Saved data entries
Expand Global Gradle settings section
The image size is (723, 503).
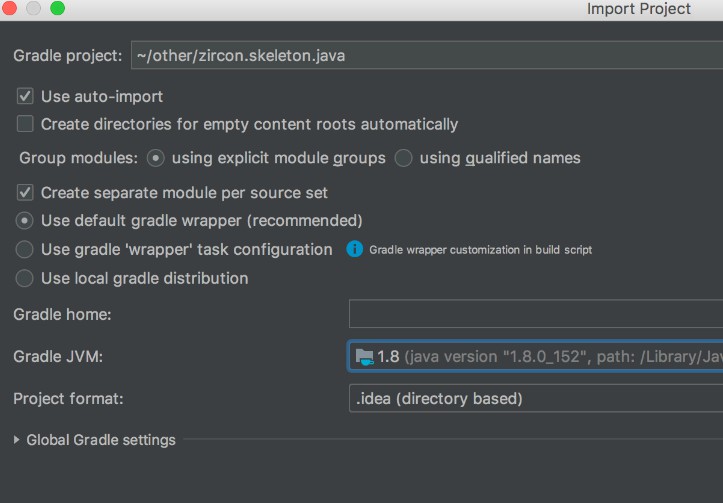[17, 440]
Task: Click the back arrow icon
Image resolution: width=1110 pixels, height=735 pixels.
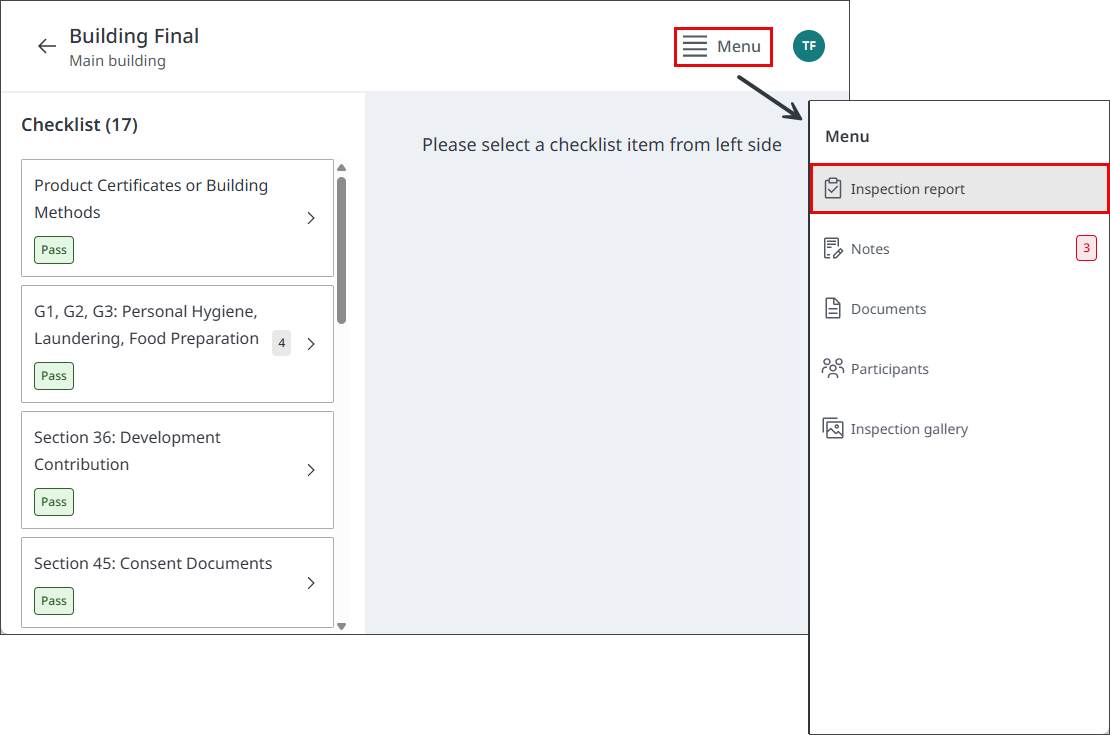Action: tap(47, 46)
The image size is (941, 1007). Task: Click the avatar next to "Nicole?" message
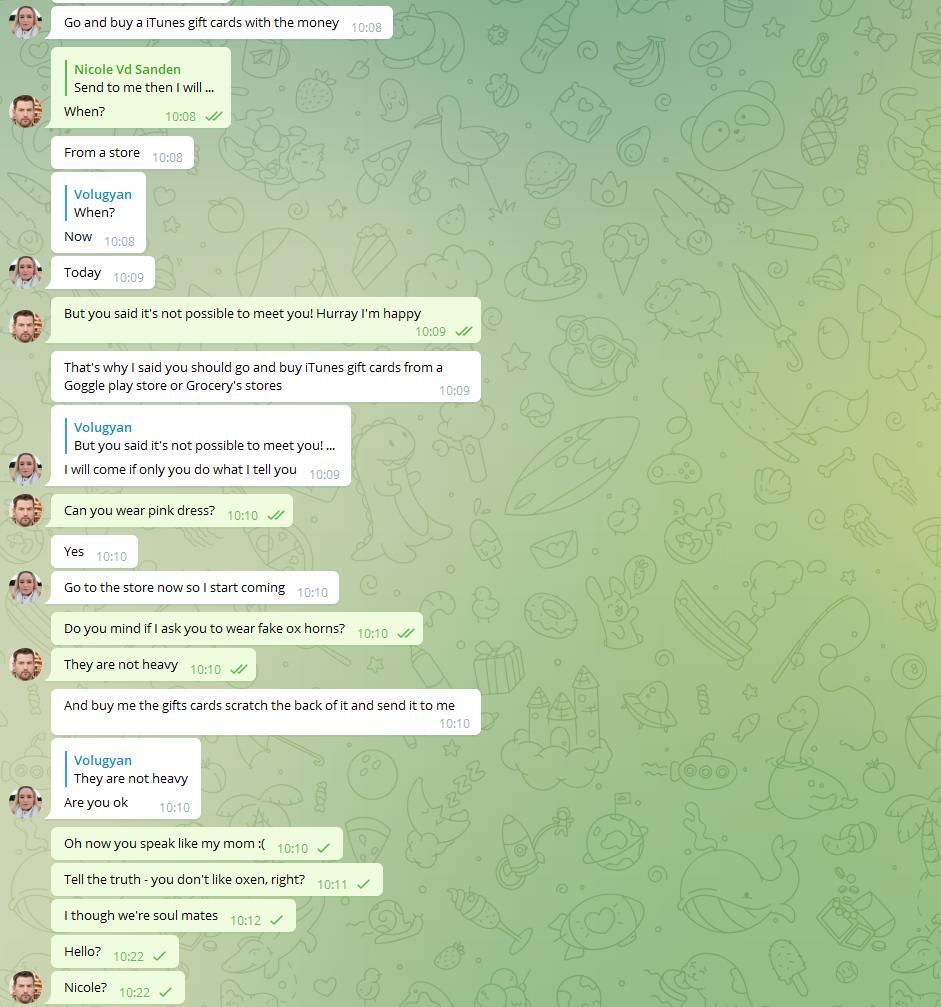tap(26, 988)
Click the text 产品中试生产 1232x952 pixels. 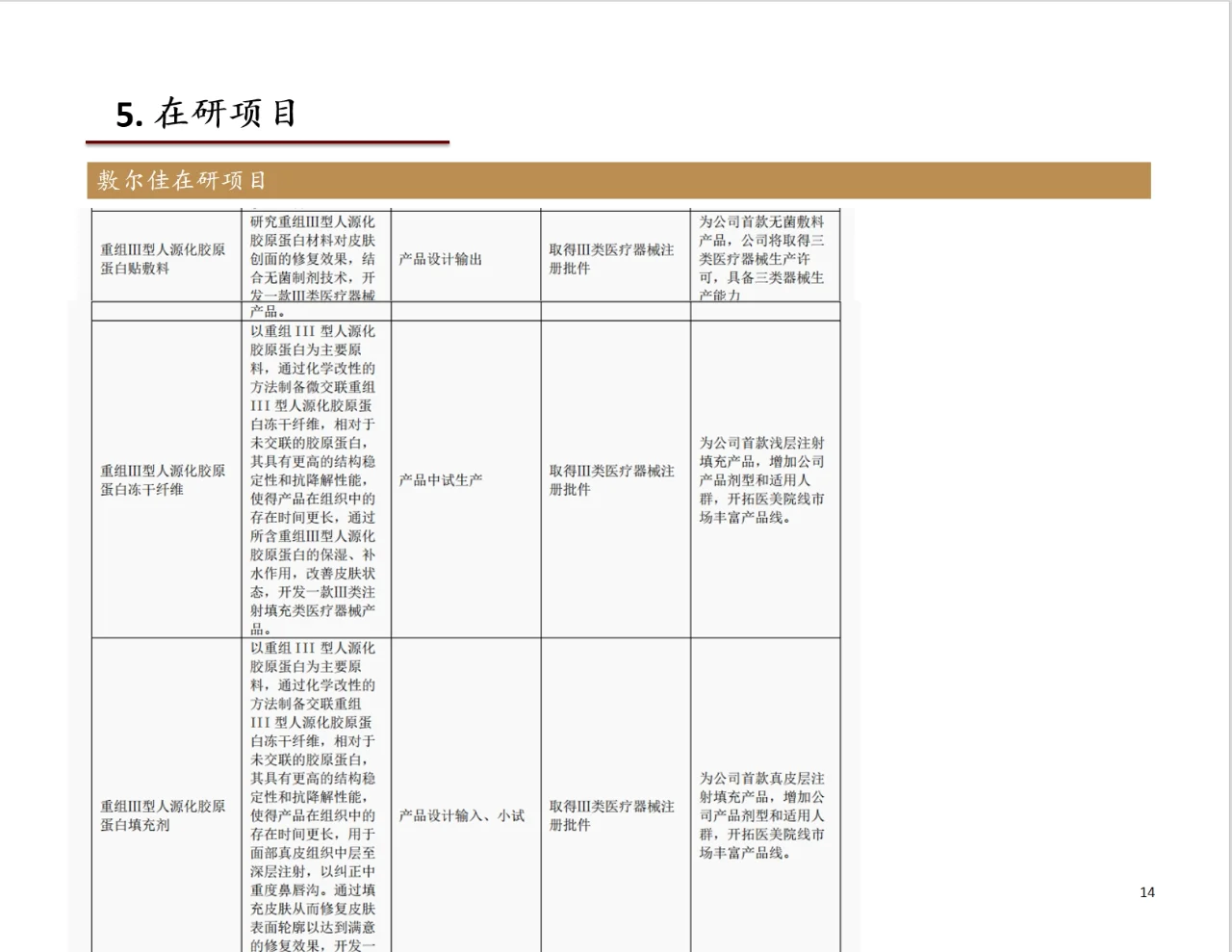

DIRECTIONS FOR THIS TASK: Hand back the data above exactly, leaving out all pictures.

YOUR SOLUTION:
Expand Global Gradle settings section
The image size is (723, 503).
[17, 440]
Task: Click the back arrow icon
Image resolution: width=1110 pixels, height=735 pixels.
Action: tap(47, 46)
The image size is (941, 1007). Task: Click the avatar next to "Nicole?" message
tap(26, 988)
Click the text 产品中试生产 1232x952 pixels. 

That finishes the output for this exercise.